258. Eu égard aux compétences de la Cour dans le cadre du pourvoi, ces griefs se résument donc, en substance, à reprocher au Tribunal d’avoir dénaturé les éléments de preuve, outrepassé les limites de son contrôle juridictionnel et porté atteinte au respect des droits de la défense. J’y ajouterai la critique relative à l’erreur d’interprétation de l’article 18, paragraphe 3, du règlement de base tirée de ce que le Tribunal n’aurait pas examiné, pour lesdites sociétés, si les quatre conditions de cette disposition étaient satisfaites.

259. Il y a lieu de vérifier si ces griefs sont fondés.

260. À cet égard, je rappelle que les sociétés de production et de vente liées, énumérées par le Tribunal au point 111 de l’arrêt attaqué, sont Productos Tubulares, les six sociétés liées à Dalmine et VMOG Royaume-Uni, dont les situations respectives ont été examinées aux points 99, 100, 104, 105, 108 et 109 de l’arrêt attaqué.

–       Sur les griefs concernant Productos Tubulares

261. Quant à la première société, et s’agissant du grief tiré de la violation de l’article 18, paragraphe 3, du règlement de base, il ressort des points 99 et 100 de l’arrêt attaqué que le Tribunal a examiné si les informations avaient été fournies en temps utile, si elles avaient été vérifiées et si l’absence de réponse séparée au questionnaire avait eu un impact significatif sur la détermination du préjudice, c’est-à-dire si les insuffisances éventuelles pouvaient compromettre l’établissement de conclusions raisonnablement correctes. En outre, en ayant relevé, d’une part, que les données de cette société, qui n’avait pas soutenu la plainte, ne devaient, en principe, pas être prises en considération, mais, d’autre part, que des données de cette société avaient néanmoins été transmises durant l’enquête, le Tribunal a implicitement mais nécessairement vérifié si la partie avait agi au mieux de ses possibilités, au sens de l’article 18, paragraphe 3, du règlement de base.

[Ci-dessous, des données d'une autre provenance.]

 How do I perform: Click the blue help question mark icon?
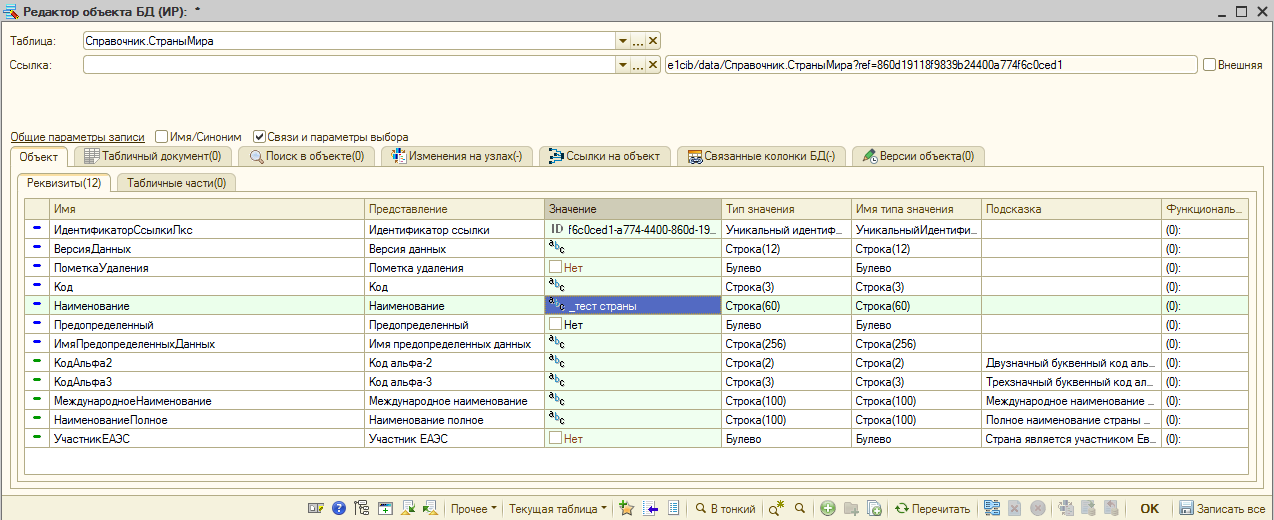click(339, 509)
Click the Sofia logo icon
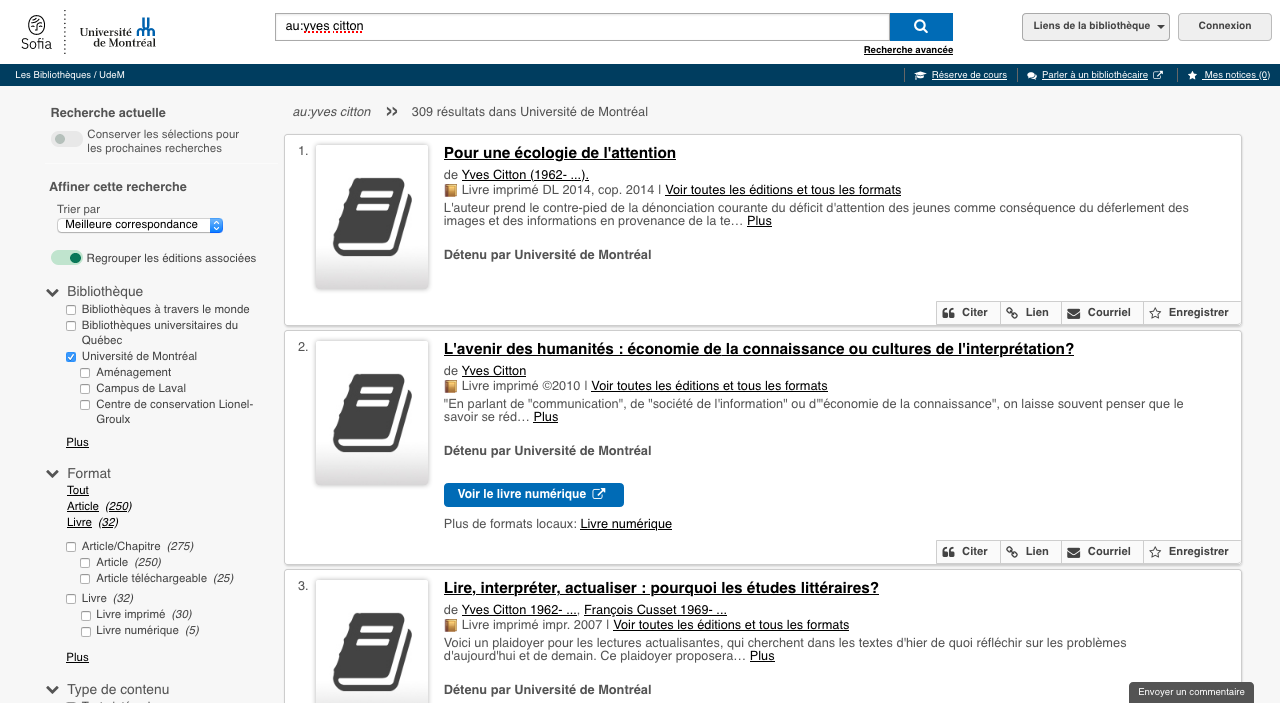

262. S’agissant de la dénaturation des éléments de preuve se rapportant à Productos Tubulares, Niko Tube et NTRP n’indiquent ni ne démontrent quels éléments de preuve auraient été dénaturés au cours de l’examen réalisé au point 100 de l’arrêt attaqué.

263. Je ne crois pas non plus que les reproches faits au Tribunal d’avoir outrepassé les limites du contrôle juridictionnel et violé les droits de la défense, en ce qu’il aurait pris en considération des données tardives sur lesquelles Niko Tube et NTRP n’auraient pas eu l’occasion de s’exprimer, puissent être accueillis.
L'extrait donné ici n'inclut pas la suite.